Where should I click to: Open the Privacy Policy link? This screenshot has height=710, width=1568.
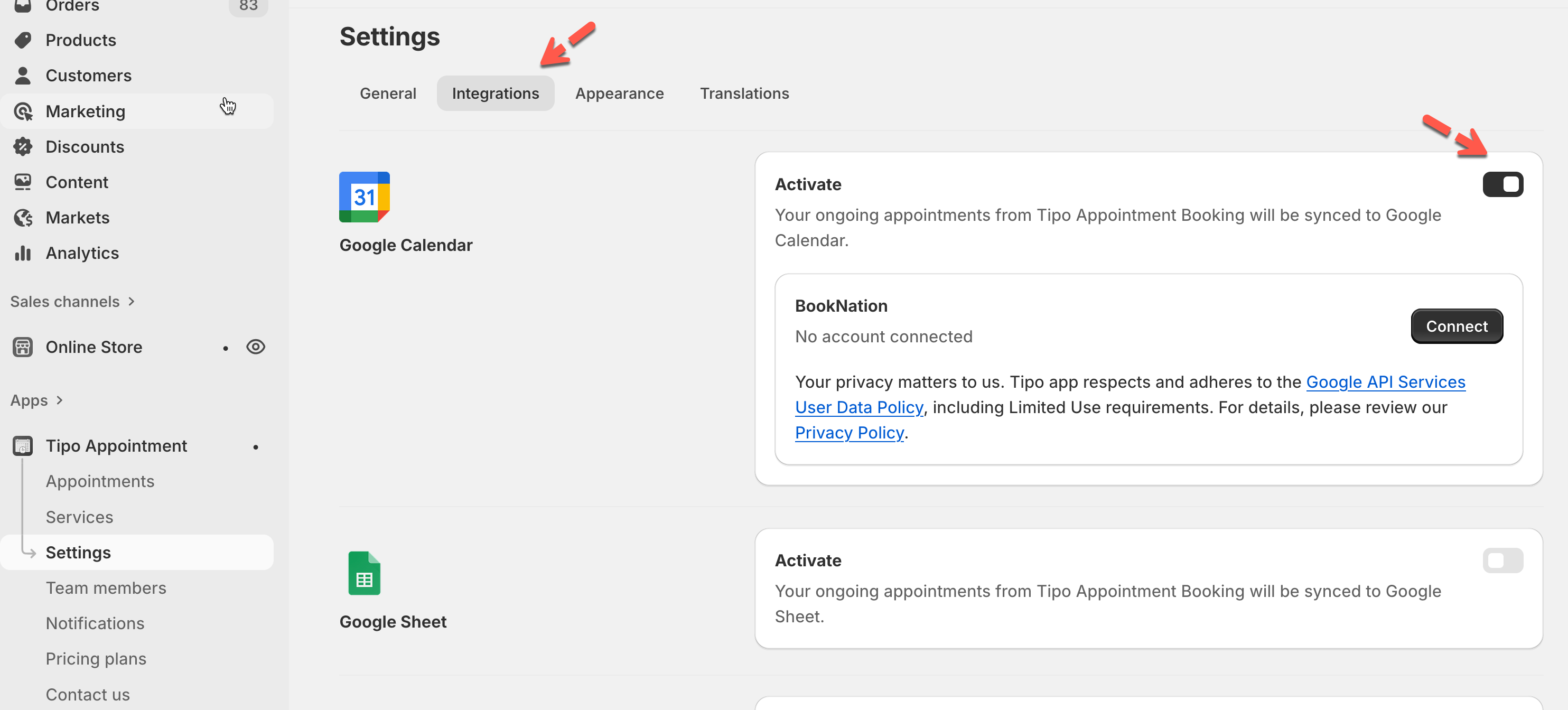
==
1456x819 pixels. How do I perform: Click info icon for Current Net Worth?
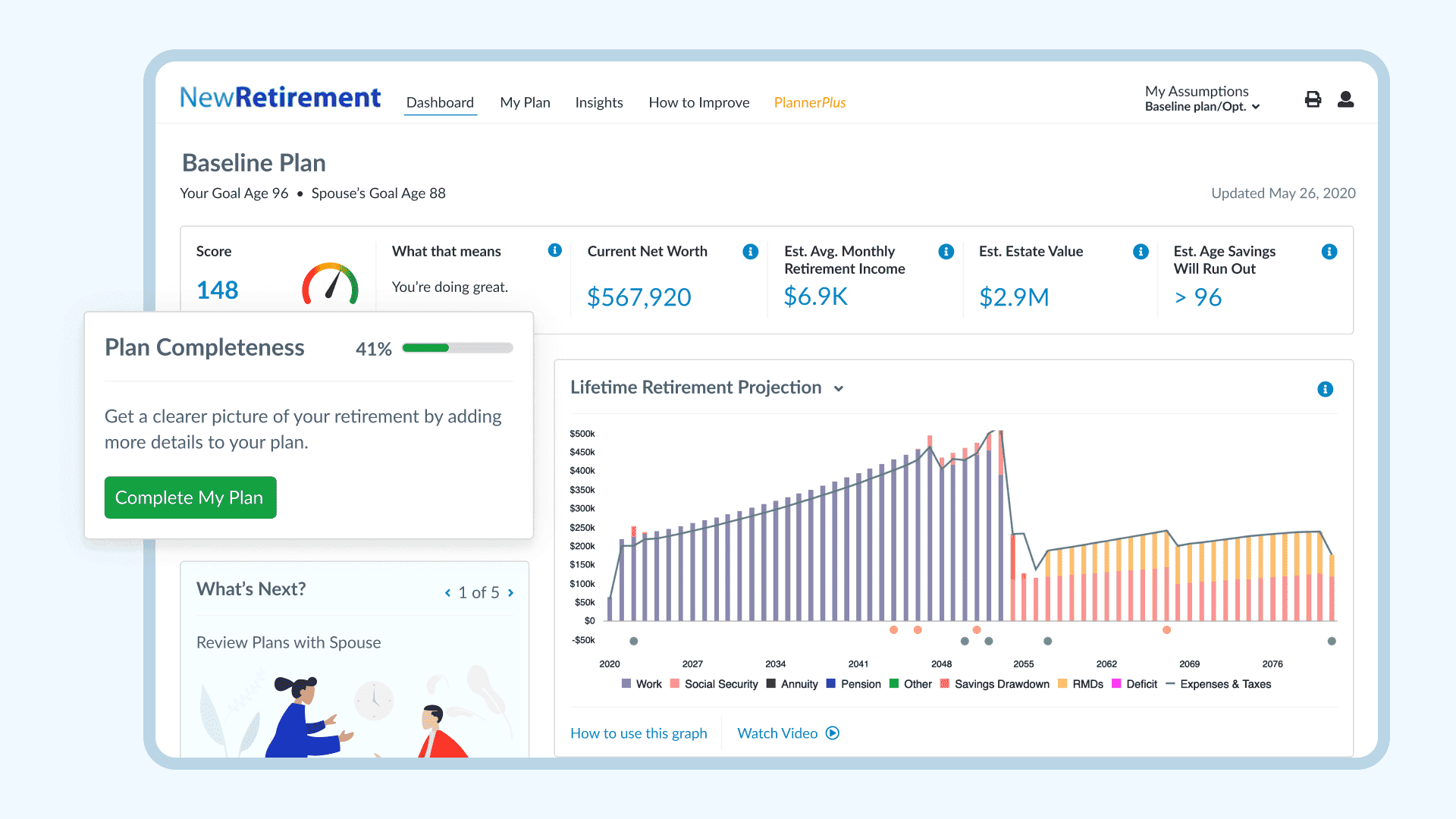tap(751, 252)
==
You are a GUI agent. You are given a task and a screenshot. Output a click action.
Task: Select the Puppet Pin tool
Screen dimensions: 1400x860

**Assignment:** From the records above, reproduce exactly the lines from the one with "You are a GUI" to the one with "Screen dimensions: 1400x860", both included, and no others.

**Task solution:**
You are a GUI agent. You are given a task and a screenshot. Output a click action.
Task: Select the Puppet Pin tool
Screen dimensions: 1400x860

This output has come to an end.